BDP Eş Başkanı Selahattin Demirtaş’ın, “Bundan sonra Kürtçe’nin kullanımında devletin yasal ve anayasal düzenlemelerini beklemeyeceğiz. İki dilli hayat olacak” şeklindeki açıklamaların yankıları sürüyor. Cumhurbaşkanı BDP’lileri uyarırken, Meclis Başkanı ise savcıları göreve çağırdı.
ŞAHİN: SAVCILAR GÖREVE!
BDP Eş Başkanı Selahattin Demirtaş’ın İnsan Hakları Derneği (İHD) Diyarbakır Şube ziyareti sırasında, “Bundan sonra Kürtçe’nin kullanımında devletin yasal ve anayasal düzenlemelerini beklemeyeceğiz. Esnaflar ana dilin gelişimi için işyerlerinin tabelalarını Kürtçe yapmalılar. Kürtlerin yaşadığı her bölgede iki dilli hayat olacak” açıklamasının ardından Meclis Başkanı Mehmet Ali Şahin ilk tepki göstermiş ve “Türkiye Cumhuriyeti’nin devletinin resmi işlemlerdeki dili Türkçe’dir. Bu konuşmaları seçim öncesi propaganda olarak değerlendiriyorum. Bununla ilgili kuşkusuz ki yasalarımız var, Cumhuriyet savcıları ilgili kurumların üzerlerine düşen görevi yerine getirirler yerine getirmek durumundadırlar” yanıtını vermişti.
CUMHURBAŞKANI:
RESMİ DİL TÜRKÇE
Cumhurbaşkanı Abdullah Gül, Ankara Büyükşehir Belediyesini ziyareti sırasında gazetecilerin sorularını yanıtladı. Gül, BDP’nin Bölge’de Kürtçe’nin ikinci bir dil olarak kabul edilmesi istemini değerlendirirken Türkiye Cumhuriyeti’nin resmi dilinin Türkçe olduğunu ancak başka dillerin de konuşulduğunu söyledi. Gül konuşmasını şöyle sürdürdü: “Halkımızın konuştu diller bizim dillerimizdir. Bu ayrı bir konudur. Ama Türkiye Cumhuriyetinin dili Türkçedir. Türkçe herkesin ortak dilidir. Türkçe bilmeyenlere öğrenmeyenlere Türkçe öğretmemiz gerekiyor, ama herkes Türkçe biliyor. Hiç kimse Türkiye’de ikinci sınıf vatandaş olmak istemez. Herkes birinci sınıf vatandaştır. Ama vatandaşlarımızın konuştuğu farklı diller bunlar da bizim kültür mirasımızdır.

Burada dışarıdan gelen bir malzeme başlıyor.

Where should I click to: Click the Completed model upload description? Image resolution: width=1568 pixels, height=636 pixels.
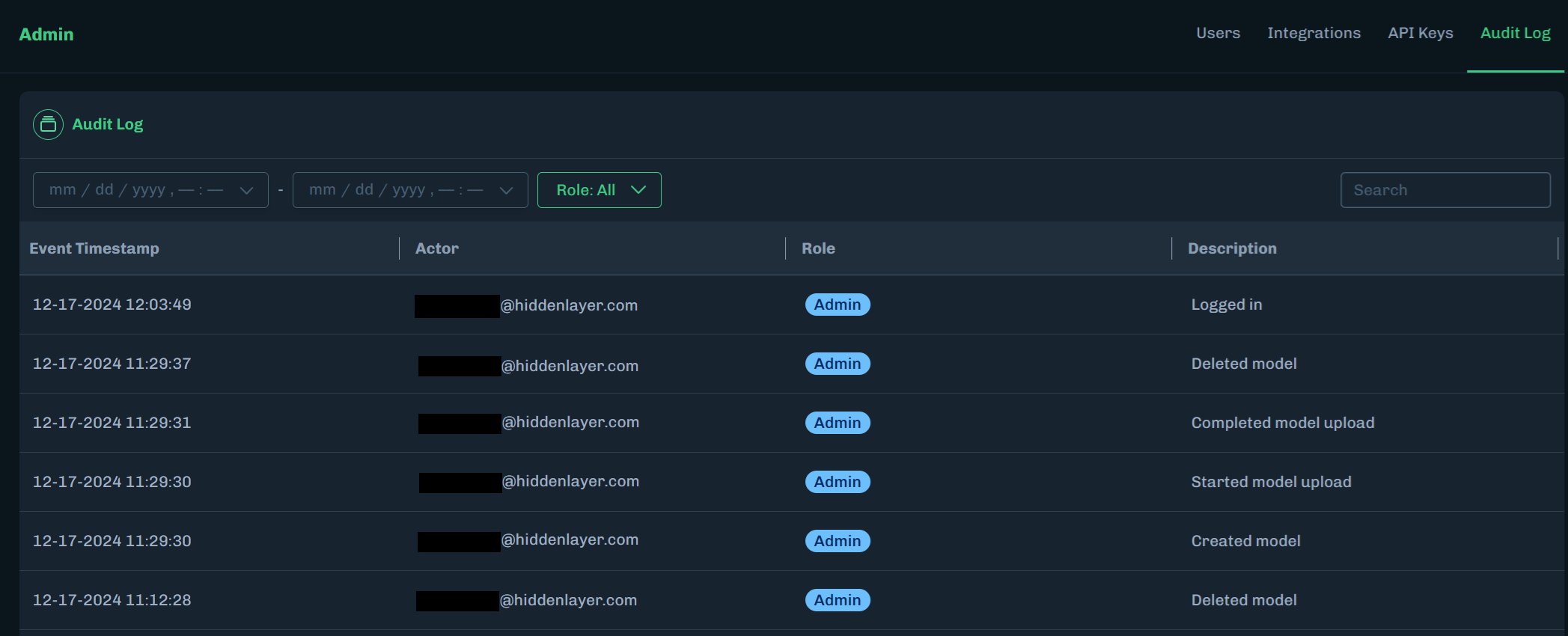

Anayasamız bize bütün kültür mirasımızın korunması emrediyor. Kürtçe de Türkiye’de konuşulan bir dildir o da bizim dilimizdir.” Gül, gazetecilerin BDP’li milletvekillerinin TBMM’de Kürtçe konuştuğunu hatırlatması üzerine, TBMM’nin bir çalışma tüzüğü olduğunu nasıl konuşulması nasıl çalışılması gerektiğinin bu tüzükte belirtildiğini ifade etti. “Bunların karşısında iş yapmamak gerekir fayda getirmez” diyen Gül, Türkiye’nin daha çok demokratikleştiği bir dönemde herkesin daha sorumlu, daha dikkatli hareket etmesinin Türkiye’nin yolunu açacağını dile getirdi.
CHP: ANAYASA GÖRE RESMİ DİL TÜRKÇE
Cumhurbaşkanı Abdullah Gül’ün, Kayseri Büyükşehir Belediye Başkanı Mehmet Özhaseki’ye kefil olduğunu ifade etmesine ilişkin Mecliste açıklama yapan CHP İstanbul Milletvekili Mustafa Özyürek’e bir gazetecinin BDP’nin iki dil talebine yönelik soru sordu. Milletvekillerinin Anayasa üzerine yemin ettiklerini hatırlatmasında bulunan Özyürek şöyle konuştu: “Herkesi bağlayan metin Anayasa’dır. Anayasamıza göre resmi dil Türkçe’dir. O nedenle resmi yazışmalarda, resmi haberleşmelerde Türkçe kullanılması gerekir. Ama insanlar sokakta kendi dillerini konuşabilirler, kendi dillerinde yayın yapabilirler. Bunlarda engel yok. Ama resmi dil Türkçe’dir. Bunun dışındaki girişimler olayı zorlamaktır. Anayasa hepimizi bağlayan metindir. Anayasa üzerine yemin etmiş milletvekillerini öncelikle bağlar.”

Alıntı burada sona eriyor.